• Trabalho solicitado:
- A) Diga se cada afirmação concorda com o trecho sobre a pesquisa com professores e alunos de Química. Responda sim ou não e cite literalmente as palavras decisivas: (i) participaram 10 professores e 10 alunos; (ii) a maioria dos alunos selecionados era do bacharelado; (iii) as entrevistas não foram gravadas.
- B) Prossiga com o trecho sobre a pesquisa com professores e alunos de Química, começando depois da última frase dele.

• Trecho:
┄┄┄┄┄┄┄┄┄┄┄┄┄┄┄┄┄┄┄┄

Foram selecionados 10 professores e 10 alunos dos cursos de Química sendo que, entre estes, 7 são alunos do curso de licenciatura e 3 do bacharelado. Os professores foram selecionados em função das disciplinas que ministravam. A seleção destas obedeceu aos seguintes critérios: disciplinas de caráter obrigatório para o curso de licenciatura; disciplinas que contemplassem as diversas áreas da Química: Química Inorgânica, Química Orgânica, Físico-Química e Química Analítica e aquelas com aulas de laboratório.

Os depoimentos e as entrevistas semiestruturadas foram gravadas e transcritas para a análise do conteúdo das mensagens. Este processo consistiu em interpretar as falas dos entrevistados e perceber os pontos relevantes que permitissem explicitar as suas concepções sobre o trabalho experimental no ensino de Química. Para isso, os textos resultantes da transcrição dos depoimentos e entrevistas foram desconstruídos e submetidos a um processo de categorização.11

Os processos de coleta e análise dos dados foram orientados por referenciais metodológicos,12,13 tendo como referencial epistemológico o pensamento do filósofo francês Gaston Bachelard.

┄┄┄┄┄┄┄┄┄┄┄┄┄┄┄┄┄┄┄┄

• Dados fornecidos:
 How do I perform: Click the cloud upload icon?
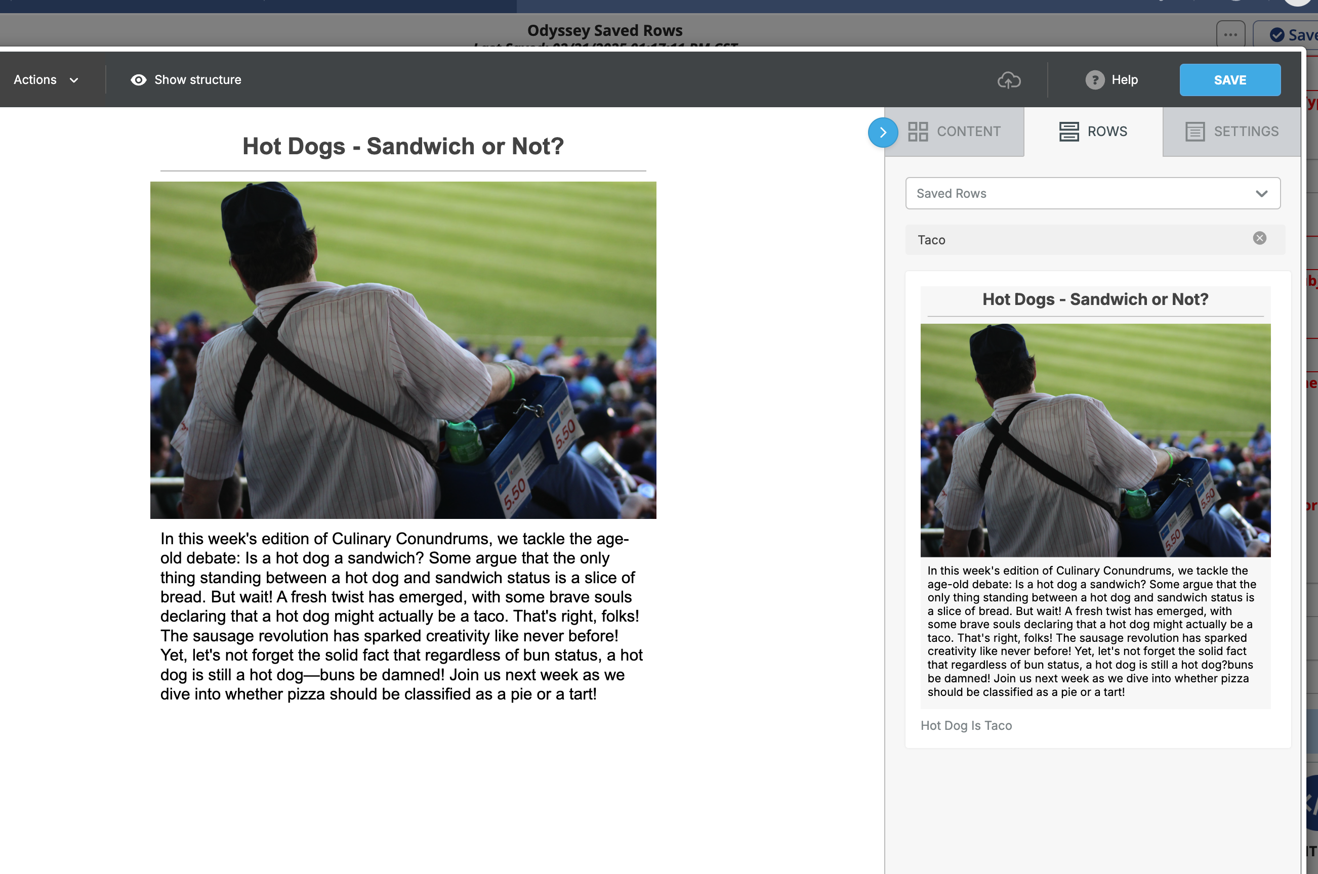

┄┄┄┄┄┄┄┄┄┄┄┄┄┄┄┄┄┄┄┄

• Resultados por tarefa:
- A)
(i) Sim: "Foram selecionados 10 professores e 10 alunos dos cursos de Química".
(ii) Não: "7 são alunos do curso de licenciatura e 3 do bacharelado".
(iii) Não: "Os depoimentos e as entrevistas semiestruturadas foram gravadas e transcritas".

- B)
O pensamento dos alunos sobre o trabalho experimental e sobre o seu uso como recurso didático para o ensino de Química pode ser apreendido dos seguintes trechos de falas (Unidades de Significado):

"Acho que o laboratório é o lugar de observação, onde ele estuda o concreto. Depois que ele estuda o concreto, aí sim pode-se chegar à teoria e que isso deve ser feito na sala de aula, separado".

"O laboratório tem a função de mostrar o que a gente tinha visto na teoria. Mostrar que aquilo ali tem aplicação. Trazer para a realidade aquilo que a gente viu".

"A função da aula de laboratório é motivar o interesse do aluno".

"Em relação à aula prática acho que primeiro temos que ver a teoria. A aula prática solidifica o que está sendo dado na teoria".

"Eu acho que o laboratório tem sim essa função de observar, cor, textura, coisas que você só vai aprender vendo. Além da observação também tem que ter um relato escrito".

Do processo de categorização, citado anteriormente, foram obtidos Conceitos Gerais (CG) que representam e sintetizam as ideias gerais veiculadas por cada Unidade de Significado.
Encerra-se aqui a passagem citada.